== Problema ==
Pode redigitar sem nenhuma alteração as linhas abaixo, começando na que contém "Select the Clock app icon" e indo até o fim dos itens, com ambas as pontas incluídas? Deixe as imagens fora da resposta.

== Itens armazenados ==
_ _ _ _ _ _ _

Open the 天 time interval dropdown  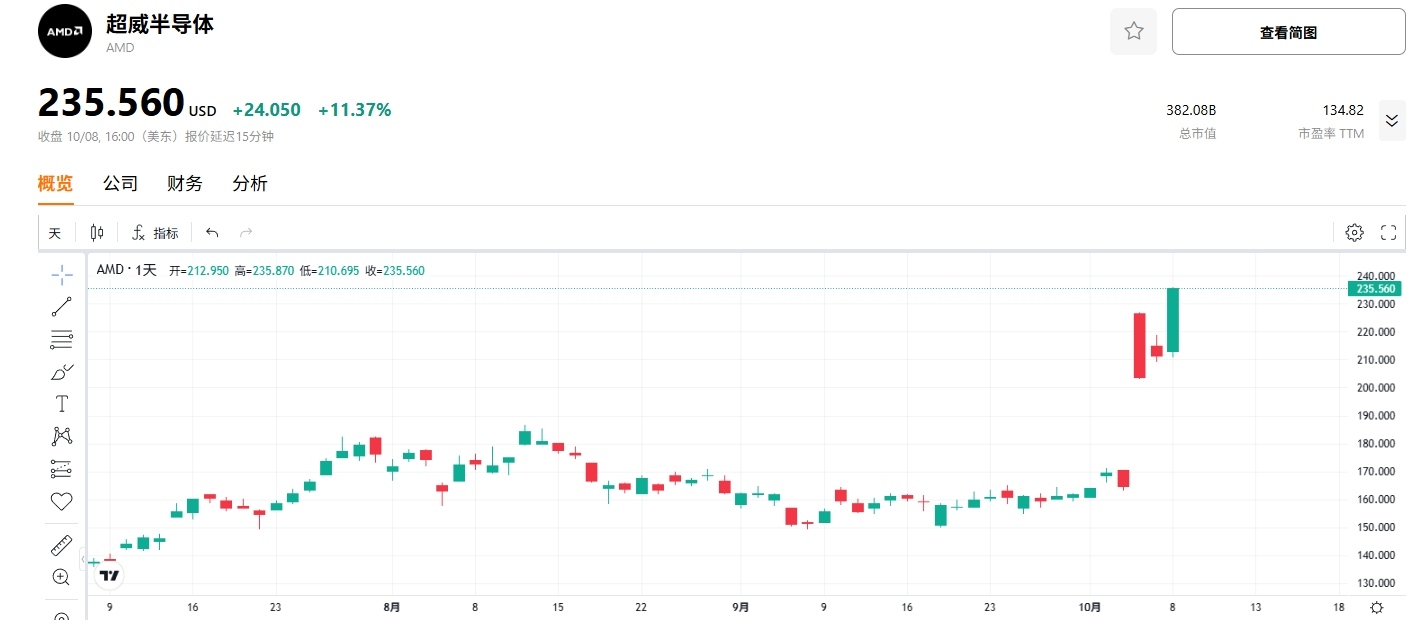pyautogui.click(x=55, y=233)
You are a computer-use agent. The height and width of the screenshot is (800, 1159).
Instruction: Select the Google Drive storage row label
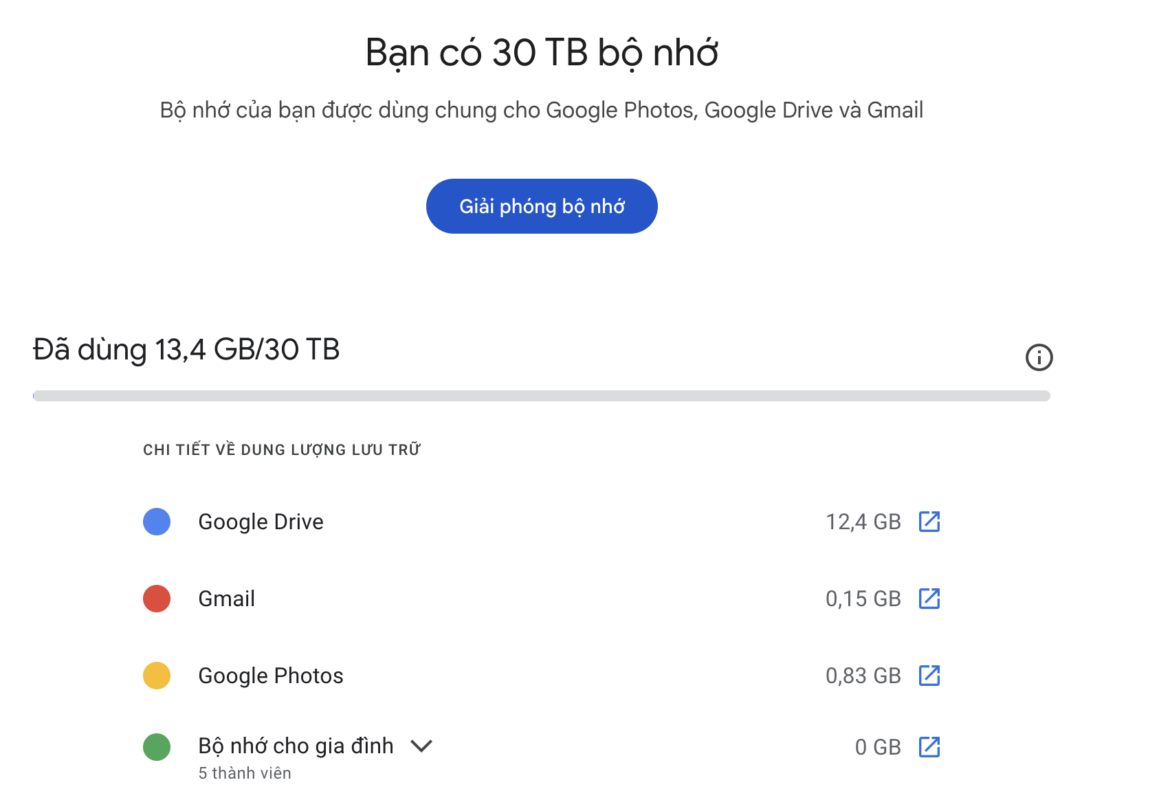click(x=261, y=522)
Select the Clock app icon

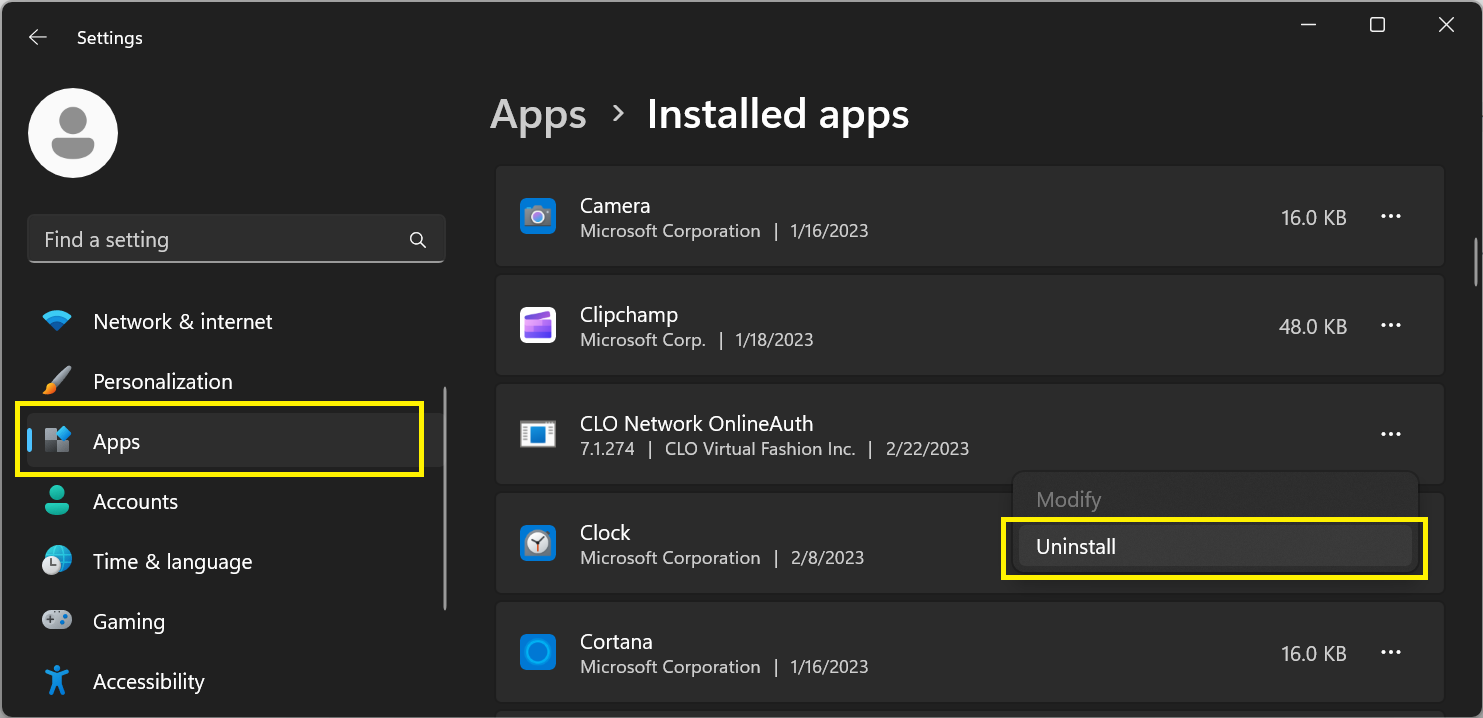pyautogui.click(x=538, y=543)
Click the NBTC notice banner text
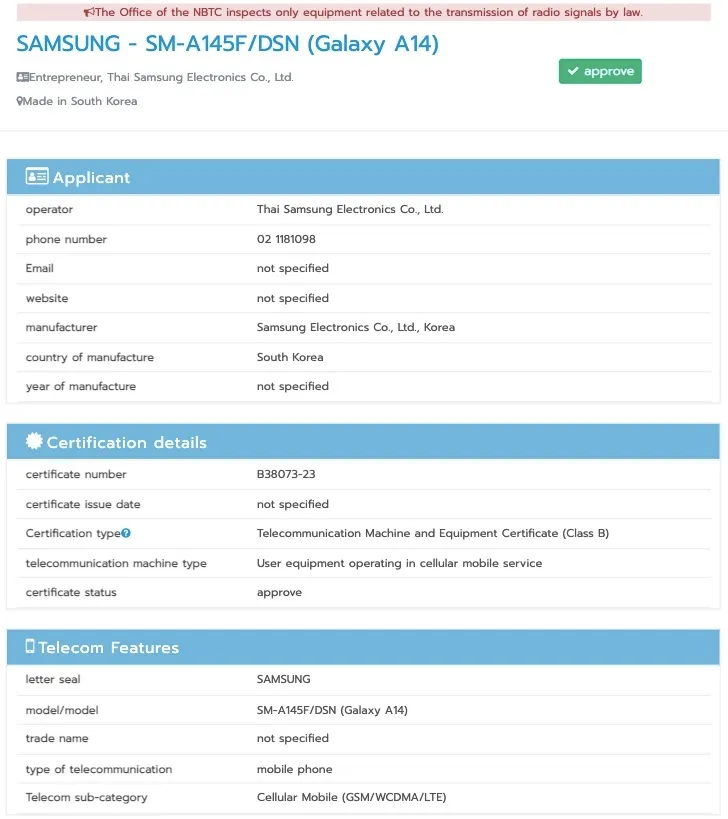 pyautogui.click(x=364, y=12)
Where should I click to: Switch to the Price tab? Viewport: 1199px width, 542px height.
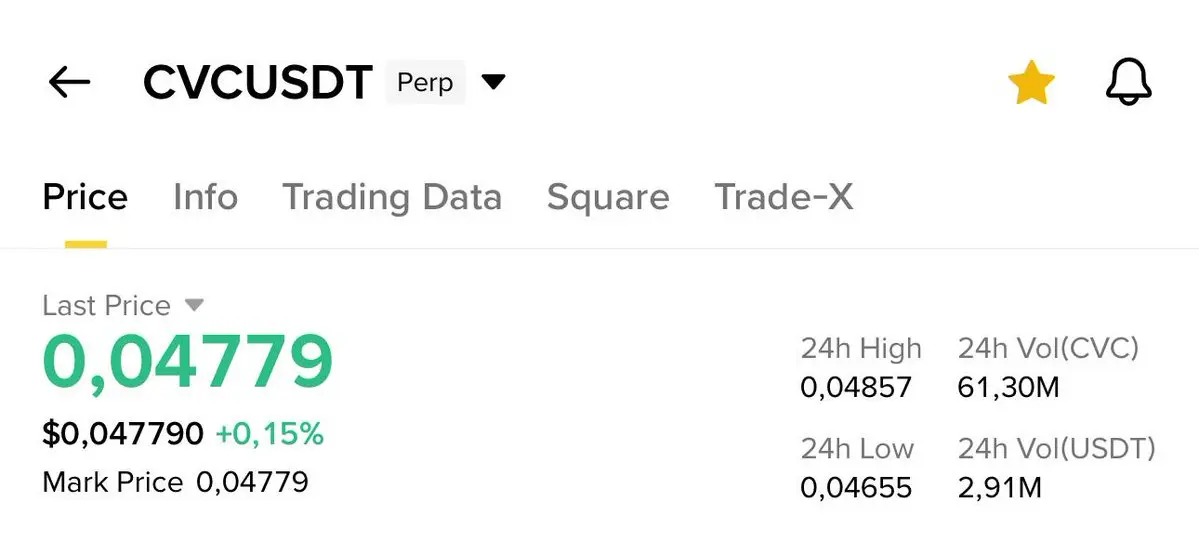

_ _ _ _ _ _ _

== Resposta completa ==
Select the Clock app icon

pyautogui.click(x=538, y=543)
Click the NBTC notice banner text
 pyautogui.click(x=364, y=12)
Where should I click to: Switch to the Price tab? Viewport: 1199px width, 542px height.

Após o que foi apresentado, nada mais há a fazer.